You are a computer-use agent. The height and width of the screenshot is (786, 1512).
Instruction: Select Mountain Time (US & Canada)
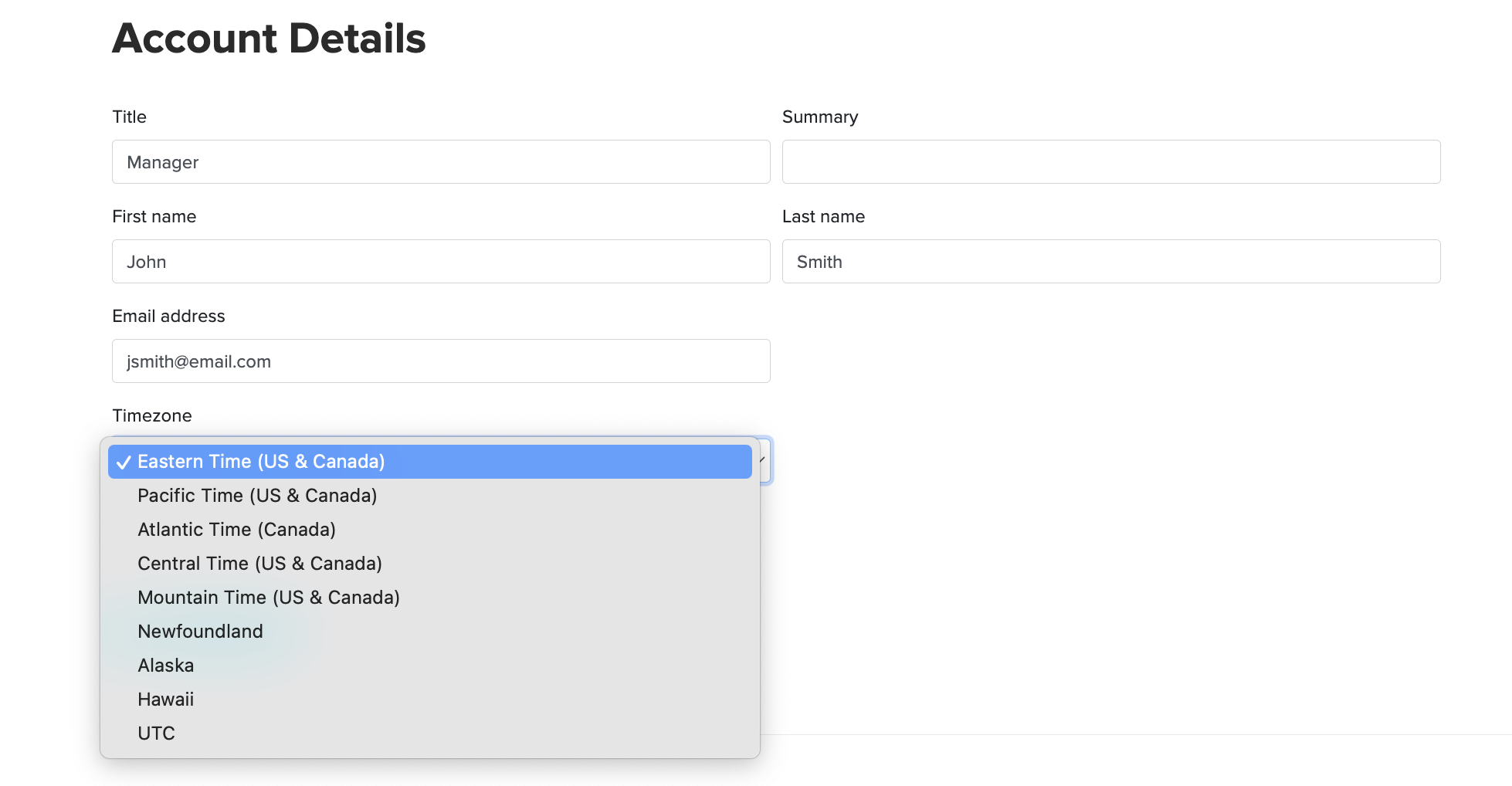coord(269,598)

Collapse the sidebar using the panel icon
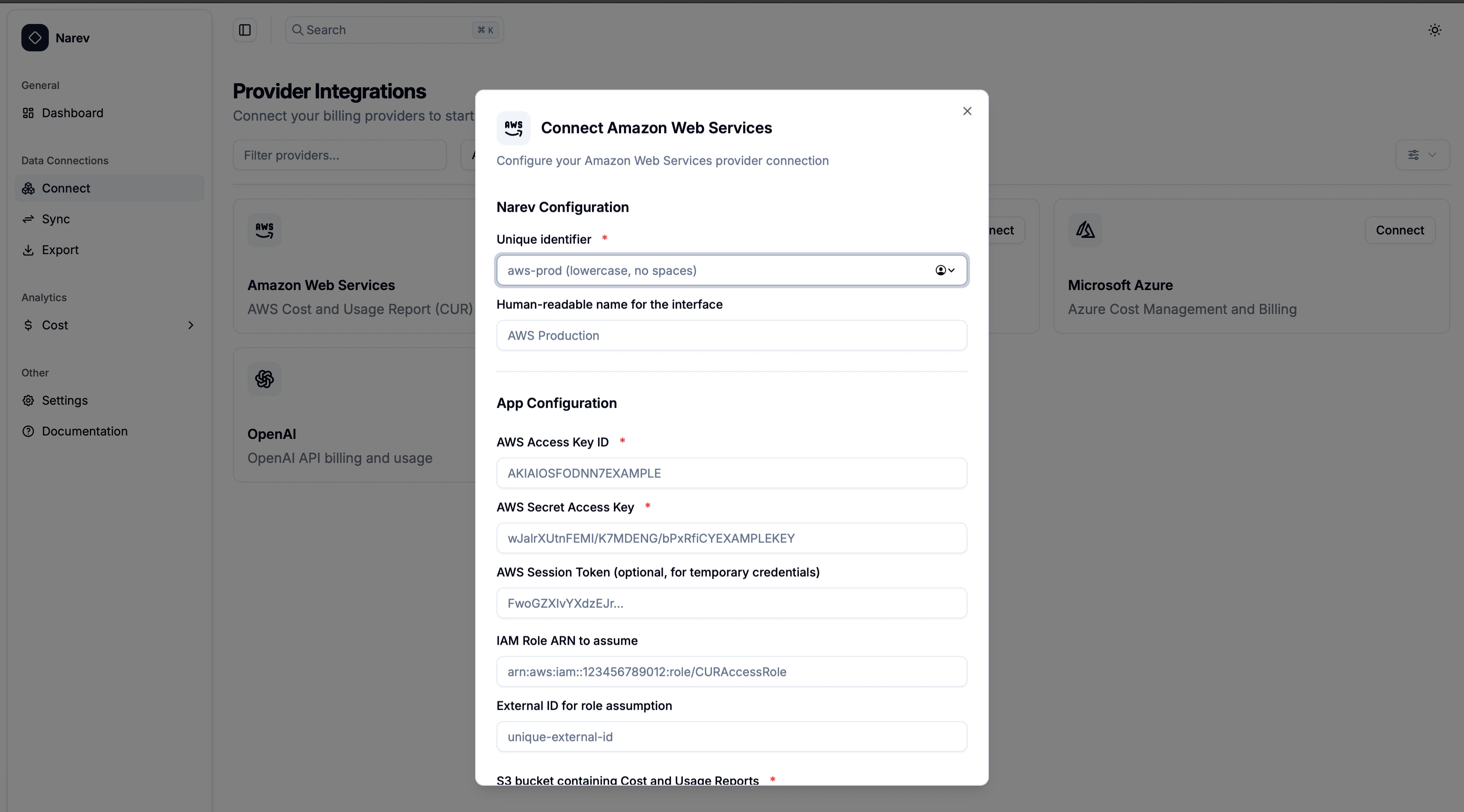(x=244, y=30)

#### Task directions:
Restate the records word for word, omitting images.

#### Exercise result:
You are a computer-use agent. The height and width of the screenshot is (786, 1512).
Instruction: Select Mountain Time (US & Canada)
coord(269,598)

Collapse the sidebar using the panel icon
(x=244, y=30)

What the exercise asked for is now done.